Task prompt: Put each nonblank line of the rows below into a Markdown table with two columns, No. for the line's number and Text for the line itself.

== Material shown ==

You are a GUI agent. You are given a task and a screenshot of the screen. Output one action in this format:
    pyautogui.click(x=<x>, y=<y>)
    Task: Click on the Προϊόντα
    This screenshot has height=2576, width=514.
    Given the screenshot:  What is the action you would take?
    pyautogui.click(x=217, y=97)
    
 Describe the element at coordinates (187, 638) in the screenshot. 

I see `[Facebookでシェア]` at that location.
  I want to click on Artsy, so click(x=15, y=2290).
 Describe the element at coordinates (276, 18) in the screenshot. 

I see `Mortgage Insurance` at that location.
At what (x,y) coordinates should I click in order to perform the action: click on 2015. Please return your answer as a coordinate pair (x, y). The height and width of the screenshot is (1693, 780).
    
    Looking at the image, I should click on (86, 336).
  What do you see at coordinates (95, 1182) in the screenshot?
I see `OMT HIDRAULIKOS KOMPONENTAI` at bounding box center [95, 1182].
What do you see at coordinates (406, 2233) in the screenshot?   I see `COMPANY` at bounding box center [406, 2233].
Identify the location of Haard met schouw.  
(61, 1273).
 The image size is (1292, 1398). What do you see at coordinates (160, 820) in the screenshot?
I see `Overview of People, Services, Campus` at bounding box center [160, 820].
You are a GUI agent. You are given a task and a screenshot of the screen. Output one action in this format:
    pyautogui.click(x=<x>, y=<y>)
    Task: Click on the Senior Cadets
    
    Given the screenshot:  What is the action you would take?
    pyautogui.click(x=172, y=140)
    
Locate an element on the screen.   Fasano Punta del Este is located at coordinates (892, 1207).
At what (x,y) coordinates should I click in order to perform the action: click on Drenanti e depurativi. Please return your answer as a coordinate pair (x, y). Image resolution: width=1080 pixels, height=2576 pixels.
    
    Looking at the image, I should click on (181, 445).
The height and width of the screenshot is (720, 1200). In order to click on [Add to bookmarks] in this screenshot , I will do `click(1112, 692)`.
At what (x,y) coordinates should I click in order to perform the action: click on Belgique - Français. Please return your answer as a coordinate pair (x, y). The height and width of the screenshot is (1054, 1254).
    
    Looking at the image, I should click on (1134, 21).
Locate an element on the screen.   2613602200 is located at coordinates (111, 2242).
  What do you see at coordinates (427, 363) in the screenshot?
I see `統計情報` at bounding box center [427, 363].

===

Completed exercise:
| No. | Text |
|---|---|
| 1 | You are a GUI agent. You are given a task and a screenshot of the screen. Output one action in this format: |
| 2 |     pyautogui.click(x=<x>, y=<y>) |
| 3 |     Task: Click on the Προϊόντα |
| 4 |     This screenshot has height=2576, width=514. |
| 5 |     Given the screenshot:  What is the action you would take? |
| 6 |     pyautogui.click(x=217, y=97) |
| 7 |  Describe the element at coordinates (187, 638) in the screenshot.  |
| 8 | I see `[Facebookでシェア]` at that location. |
| 9 |   I want to click on Artsy, so click(x=15, y=2290). |
| 10 |  Describe the element at coordinates (276, 18) in the screenshot.  |
| 11 | I see `Mortgage Insurance` at that location. |
| 12 | At what (x,y) coordinates should I click in order to perform the action: click on 2015. Please return your answer as a coordinate pair (x, y). The height and width of the screenshot is (1693, 780). |
| 13 |     Looking at the image, I should click on (86, 336). |
| 14 |   What do you see at coordinates (95, 1182) in the screenshot? |
| 15 | I see `OMT HIDRAULIKOS KOMPONENTAI` at bounding box center [95, 1182]. |
| 16 | What do you see at coordinates (406, 2233) in the screenshot?   I see `COMPANY` at bounding box center [406, 2233]. |
| 17 | Identify the location of Haard met schouw.   |
| 18 | (61, 1273). |
| 19 |  The image size is (1292, 1398). What do you see at coordinates (160, 820) in the screenshot? |
| 20 | I see `Overview of People, Services, Campus` at bounding box center [160, 820]. |
| 21 | You are a GUI agent. You are given a task and a screenshot of the screen. Output one action in this format: |
| 22 |     pyautogui.click(x=<x>, y=<y>) |
| 23 |     Task: Click on the Senior Cadets |
| 24 |     Given the screenshot:  What is the action you would take? |
| 25 |     pyautogui.click(x=172, y=140) |
| 26 | Locate an element on the screen.   Fasano Punta del Este is located at coordinates (892, 1207). |
| 27 | At what (x,y) coordinates should I click in order to perform the action: click on Drenanti e depurativi. Please return your answer as a coordinate pair (x, y). Image resolution: width=1080 pixels, height=2576 pixels. |
| 28 |     Looking at the image, I should click on (181, 445). |
| 29 | The height and width of the screenshot is (720, 1200). In order to click on [Add to bookmarks] in this screenshot , I will do `click(1112, 692)`. |
| 30 | At what (x,y) coordinates should I click in order to perform the action: click on Belgique - Français. Please return your answer as a coordinate pair (x, y). The height and width of the screenshot is (1054, 1254). |
| 31 |     Looking at the image, I should click on (1134, 21). |
| 32 | Locate an element on the screen.   2613602200 is located at coordinates (111, 2242). |
| 33 |   What do you see at coordinates (427, 363) in the screenshot? |
| 34 | I see `統計情報` at bounding box center [427, 363]. |